Tarih: 24.09.2016 23:00
Stres mideyi vuruyor!...
Yeni Asır`da yer alan habere göre Uzm. Dr. Önder, stresin mide hastalıklarına zemin hazırladığını da söyledi. Gastroentereloji uzmanı Dr. Göktuğ Faik Önder, değişen yaşam şartları, yeme alışkanlıkları, hijyen noksanlığı, toplumdaki hızlı kilo alma eğilimi, yoğun antibiyotik, ağrı kesici kullanımı ve stresin bu iki hastalığın ortaya çıkışını kolaylaştırdığını kaydetti.
Gastrite neden olan birçok faktör vardır ve bunların içinde en sık görülen ve en önemlisi Helikobakter Pylori (HP) adlı bakterinin oluşturduğu Helikobakter Pylori gastritidir diye konuşan Uzm. Dr. Önder, şu bilgileri verdi:
HP (Helikobakter Pylori) ağız yoluyla alınarak midede yerleşen ve burada gastrit olarak adlandırdığımız bir yangıya neden olan, spiral şeklinde bir bakteridir. Hijyen koşullarının düşüklüğü bakteriye maruziyeti artırmaktadır. Toplumumuzun yaklaşık yüzde 80`inin bu bakteri ile enfekte olduğu gösterilmiştir. HP enfeksiyonu ülser oluşumunda önde gelen faktörlerden biri olarak kabul edilmekle birlikte bu bakteri ile enfekte olan insanların hepsinde ülser oluşmaz. Bakterinin tedavisi üçlü antibiyotik uygulanması ile bakterinin eradikasyonu sayesinde olmaktadır. Ancak ülkemizdeki yoğun antibiyotik kullanımı bu bakteride de direnç gelişimine neden olmuştur ve tedavinin etkinliği yüzde 70- 80 civarındadır. Gastritin nedeni eğer suçlu bir bakteri ise veya bir ilaçsa ona göre tedavi belirlenmesi gerektiğini anlatan Uzm. Dr. Önder,
Tedavide mide koruyucu ve asit azaltıcı ilaçlar verilir. Neden ilaç ve alkolse bunlar kesilir. Helikobakter Pylori gastritinde ise üçlü bizmutlu antibiyoterapi uygulanır. Tedaviden 4- 6 hafta sonra üre nefes testi ya da dışkıda antijen bakısı ile bakterinin temizlendiği kontrol edilebilir dedi.
REFLÜ ÜLSERE YOL AÇABİLİR Reflü hastalığı hakkında da konuşan Uzm. Dr. Önder,
Asit-peptik mide sıvısı, safra, pankreas sıvılarının özofagus içine kaçışı sonucu ortaya çıkan semptomlar bütününe gastroözofageal reflü hastalığı (GÖRH) denilir. Reflünün yemek borusuna zararlı dış faktörlerin katkısıyla (alkol, sigara, kolalı içecekler, aşırı sıcak yiyecek ve içecekler, bazı ilaçlar vs) yemek borusu hücrelerindeki bozulma ile başladığı söylenebilir. Zamanla bu bozukluk yemek borusu kaslarını etkiler ve diğer faktörler (yemek borusu kasılma bozuklukları, alt uçtaki kapağın yetersizliği ve açık kalması, mide fıtığı gibi) devreye girer. Böylece hastalık ilerler ve bazen yemek borusu alt ucunda ülser veya bunun daha küçüğü erozyon adı verilen yaralara neden olur diye konuştu.

§ **Çalışmanın amacı**:
Mide hastalıklarıyla ilgili yazıya göre toplumumuzun yaklaşık yüzde kaçı Helikobakter Pylori bakterisiyle enfekte? Bu yazı için kayıtlara bakmanıza gerek yok.

§ **Toplanan veriler**:

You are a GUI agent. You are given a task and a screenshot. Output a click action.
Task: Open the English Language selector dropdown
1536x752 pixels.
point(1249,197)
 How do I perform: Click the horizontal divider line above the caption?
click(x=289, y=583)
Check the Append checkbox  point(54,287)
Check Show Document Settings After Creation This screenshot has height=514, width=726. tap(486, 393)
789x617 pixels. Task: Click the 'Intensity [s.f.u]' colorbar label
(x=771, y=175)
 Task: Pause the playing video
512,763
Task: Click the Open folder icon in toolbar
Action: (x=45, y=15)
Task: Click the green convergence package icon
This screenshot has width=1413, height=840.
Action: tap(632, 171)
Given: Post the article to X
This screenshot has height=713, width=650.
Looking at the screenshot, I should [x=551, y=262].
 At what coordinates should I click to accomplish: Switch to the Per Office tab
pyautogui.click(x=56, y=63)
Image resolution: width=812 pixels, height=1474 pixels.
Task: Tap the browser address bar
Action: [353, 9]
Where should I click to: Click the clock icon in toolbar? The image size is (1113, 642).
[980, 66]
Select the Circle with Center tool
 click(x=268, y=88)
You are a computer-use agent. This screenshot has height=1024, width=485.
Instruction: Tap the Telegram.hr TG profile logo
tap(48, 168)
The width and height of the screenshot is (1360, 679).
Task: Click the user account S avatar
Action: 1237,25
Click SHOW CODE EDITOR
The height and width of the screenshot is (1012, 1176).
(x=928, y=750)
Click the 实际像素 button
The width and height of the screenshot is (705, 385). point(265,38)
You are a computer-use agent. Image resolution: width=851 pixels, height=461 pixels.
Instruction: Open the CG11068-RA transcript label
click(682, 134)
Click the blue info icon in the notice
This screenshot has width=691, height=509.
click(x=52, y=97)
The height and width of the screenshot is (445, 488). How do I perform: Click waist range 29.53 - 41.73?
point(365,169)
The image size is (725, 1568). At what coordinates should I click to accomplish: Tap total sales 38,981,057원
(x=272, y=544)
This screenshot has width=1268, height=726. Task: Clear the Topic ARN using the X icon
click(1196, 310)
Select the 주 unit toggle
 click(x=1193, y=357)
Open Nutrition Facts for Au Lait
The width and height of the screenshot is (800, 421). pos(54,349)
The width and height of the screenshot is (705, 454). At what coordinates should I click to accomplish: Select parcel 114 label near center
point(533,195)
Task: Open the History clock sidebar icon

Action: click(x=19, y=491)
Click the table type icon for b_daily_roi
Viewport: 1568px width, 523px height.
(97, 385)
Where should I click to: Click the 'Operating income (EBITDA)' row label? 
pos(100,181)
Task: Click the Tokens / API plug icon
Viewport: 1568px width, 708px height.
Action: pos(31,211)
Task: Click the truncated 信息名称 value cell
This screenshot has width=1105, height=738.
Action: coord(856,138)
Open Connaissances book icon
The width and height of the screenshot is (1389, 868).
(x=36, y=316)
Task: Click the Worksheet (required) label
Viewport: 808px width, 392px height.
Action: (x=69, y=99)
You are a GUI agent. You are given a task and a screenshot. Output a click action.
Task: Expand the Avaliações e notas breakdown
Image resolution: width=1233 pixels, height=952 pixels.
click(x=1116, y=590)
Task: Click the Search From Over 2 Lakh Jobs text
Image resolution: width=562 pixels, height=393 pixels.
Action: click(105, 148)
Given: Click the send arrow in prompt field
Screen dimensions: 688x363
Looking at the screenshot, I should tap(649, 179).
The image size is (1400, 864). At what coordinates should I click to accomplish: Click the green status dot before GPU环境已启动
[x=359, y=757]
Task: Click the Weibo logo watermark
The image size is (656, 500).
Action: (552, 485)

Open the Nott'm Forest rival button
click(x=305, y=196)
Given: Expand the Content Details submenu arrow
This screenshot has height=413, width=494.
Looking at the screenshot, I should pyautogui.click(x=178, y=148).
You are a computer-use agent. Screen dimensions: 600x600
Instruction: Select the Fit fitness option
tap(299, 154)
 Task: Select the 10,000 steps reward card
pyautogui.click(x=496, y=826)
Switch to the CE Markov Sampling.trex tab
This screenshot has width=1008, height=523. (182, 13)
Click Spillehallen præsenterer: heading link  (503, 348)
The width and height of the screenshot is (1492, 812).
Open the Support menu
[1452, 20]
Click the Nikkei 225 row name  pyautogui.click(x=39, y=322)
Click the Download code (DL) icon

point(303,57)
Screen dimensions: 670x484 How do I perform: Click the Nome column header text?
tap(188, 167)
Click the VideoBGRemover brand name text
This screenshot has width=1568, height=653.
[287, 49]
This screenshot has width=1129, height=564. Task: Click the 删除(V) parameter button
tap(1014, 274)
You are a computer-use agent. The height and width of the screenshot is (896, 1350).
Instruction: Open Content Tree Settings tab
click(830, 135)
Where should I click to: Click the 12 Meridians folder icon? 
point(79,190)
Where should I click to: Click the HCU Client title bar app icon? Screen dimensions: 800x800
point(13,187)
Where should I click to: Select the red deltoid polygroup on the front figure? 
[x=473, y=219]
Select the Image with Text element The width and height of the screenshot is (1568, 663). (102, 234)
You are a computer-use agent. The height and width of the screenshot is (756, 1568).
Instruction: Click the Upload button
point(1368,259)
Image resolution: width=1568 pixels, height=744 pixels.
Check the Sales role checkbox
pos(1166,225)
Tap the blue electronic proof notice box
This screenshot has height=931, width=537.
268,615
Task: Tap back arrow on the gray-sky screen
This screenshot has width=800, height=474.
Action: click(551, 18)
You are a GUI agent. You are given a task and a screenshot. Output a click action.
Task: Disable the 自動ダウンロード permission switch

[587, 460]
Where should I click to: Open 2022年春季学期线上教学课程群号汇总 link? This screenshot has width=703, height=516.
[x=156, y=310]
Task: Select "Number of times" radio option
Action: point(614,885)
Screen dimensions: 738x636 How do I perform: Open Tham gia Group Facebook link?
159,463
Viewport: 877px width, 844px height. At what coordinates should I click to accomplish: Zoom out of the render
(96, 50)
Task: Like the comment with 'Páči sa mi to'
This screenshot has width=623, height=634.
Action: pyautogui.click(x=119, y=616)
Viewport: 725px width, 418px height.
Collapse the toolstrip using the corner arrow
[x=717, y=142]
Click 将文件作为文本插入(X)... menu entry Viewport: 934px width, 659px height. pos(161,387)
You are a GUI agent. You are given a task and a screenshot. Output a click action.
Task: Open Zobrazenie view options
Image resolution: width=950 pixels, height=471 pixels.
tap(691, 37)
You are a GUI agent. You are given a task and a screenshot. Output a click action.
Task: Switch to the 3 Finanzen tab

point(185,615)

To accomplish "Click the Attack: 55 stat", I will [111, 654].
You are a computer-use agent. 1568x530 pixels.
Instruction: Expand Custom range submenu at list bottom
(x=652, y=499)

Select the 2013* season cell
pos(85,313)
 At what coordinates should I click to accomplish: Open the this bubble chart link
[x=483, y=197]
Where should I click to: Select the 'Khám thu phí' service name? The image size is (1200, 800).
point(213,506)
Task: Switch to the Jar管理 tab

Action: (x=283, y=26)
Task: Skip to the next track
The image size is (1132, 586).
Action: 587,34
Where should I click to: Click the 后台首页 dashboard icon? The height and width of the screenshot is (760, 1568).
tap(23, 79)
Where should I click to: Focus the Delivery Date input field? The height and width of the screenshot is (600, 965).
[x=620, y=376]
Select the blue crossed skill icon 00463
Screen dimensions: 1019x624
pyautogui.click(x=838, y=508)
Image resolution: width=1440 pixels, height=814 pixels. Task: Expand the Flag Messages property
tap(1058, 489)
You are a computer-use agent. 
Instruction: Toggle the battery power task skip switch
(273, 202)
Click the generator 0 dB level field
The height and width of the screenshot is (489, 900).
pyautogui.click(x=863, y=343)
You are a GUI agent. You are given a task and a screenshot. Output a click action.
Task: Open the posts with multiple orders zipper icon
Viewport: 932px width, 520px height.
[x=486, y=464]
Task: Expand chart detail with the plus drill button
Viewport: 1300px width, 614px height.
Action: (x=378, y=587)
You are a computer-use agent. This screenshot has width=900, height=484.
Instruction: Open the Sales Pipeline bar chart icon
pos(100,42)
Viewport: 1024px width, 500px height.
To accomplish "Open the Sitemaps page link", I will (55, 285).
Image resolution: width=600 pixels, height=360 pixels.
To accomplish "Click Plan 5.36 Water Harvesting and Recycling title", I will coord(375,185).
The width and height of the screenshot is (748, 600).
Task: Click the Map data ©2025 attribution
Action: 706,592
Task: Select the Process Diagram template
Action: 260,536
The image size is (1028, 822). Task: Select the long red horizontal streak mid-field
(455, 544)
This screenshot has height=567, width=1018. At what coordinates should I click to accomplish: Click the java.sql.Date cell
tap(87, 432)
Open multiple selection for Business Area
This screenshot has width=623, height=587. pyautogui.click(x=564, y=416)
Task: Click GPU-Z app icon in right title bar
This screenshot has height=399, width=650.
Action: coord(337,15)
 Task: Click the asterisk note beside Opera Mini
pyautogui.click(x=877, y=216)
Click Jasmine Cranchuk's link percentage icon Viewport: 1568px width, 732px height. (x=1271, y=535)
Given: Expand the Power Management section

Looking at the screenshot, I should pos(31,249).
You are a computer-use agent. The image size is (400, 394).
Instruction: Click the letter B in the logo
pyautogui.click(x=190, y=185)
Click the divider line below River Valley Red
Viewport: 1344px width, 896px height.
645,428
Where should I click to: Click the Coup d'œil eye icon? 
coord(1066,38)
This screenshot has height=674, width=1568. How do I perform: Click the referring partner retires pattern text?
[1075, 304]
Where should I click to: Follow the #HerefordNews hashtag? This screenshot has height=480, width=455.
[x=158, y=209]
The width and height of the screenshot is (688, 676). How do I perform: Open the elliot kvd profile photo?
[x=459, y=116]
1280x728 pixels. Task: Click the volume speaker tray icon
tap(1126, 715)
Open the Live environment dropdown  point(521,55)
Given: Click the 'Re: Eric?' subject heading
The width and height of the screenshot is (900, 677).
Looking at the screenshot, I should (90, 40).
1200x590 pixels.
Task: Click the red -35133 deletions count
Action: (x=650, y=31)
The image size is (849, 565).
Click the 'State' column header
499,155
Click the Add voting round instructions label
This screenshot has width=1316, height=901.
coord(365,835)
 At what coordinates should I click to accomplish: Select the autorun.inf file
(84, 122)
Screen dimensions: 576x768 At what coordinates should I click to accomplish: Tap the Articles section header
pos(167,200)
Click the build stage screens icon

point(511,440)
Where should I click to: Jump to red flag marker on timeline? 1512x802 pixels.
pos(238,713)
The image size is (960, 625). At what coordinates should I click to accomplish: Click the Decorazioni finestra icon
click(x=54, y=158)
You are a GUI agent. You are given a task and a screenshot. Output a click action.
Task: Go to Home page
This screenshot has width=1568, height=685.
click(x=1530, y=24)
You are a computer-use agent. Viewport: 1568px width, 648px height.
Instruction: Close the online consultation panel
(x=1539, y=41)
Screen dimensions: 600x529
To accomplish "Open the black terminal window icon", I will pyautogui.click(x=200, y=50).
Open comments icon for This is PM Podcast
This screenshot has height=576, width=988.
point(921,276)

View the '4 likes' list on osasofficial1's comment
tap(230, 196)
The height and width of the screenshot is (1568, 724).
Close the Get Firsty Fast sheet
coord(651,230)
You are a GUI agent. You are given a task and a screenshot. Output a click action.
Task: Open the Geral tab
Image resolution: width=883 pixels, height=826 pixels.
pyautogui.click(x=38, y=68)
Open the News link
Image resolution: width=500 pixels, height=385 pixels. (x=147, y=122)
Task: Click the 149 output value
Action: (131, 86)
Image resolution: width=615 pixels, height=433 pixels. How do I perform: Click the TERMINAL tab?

§ **Cevap**:
Yaklaşık yüzde 80'i.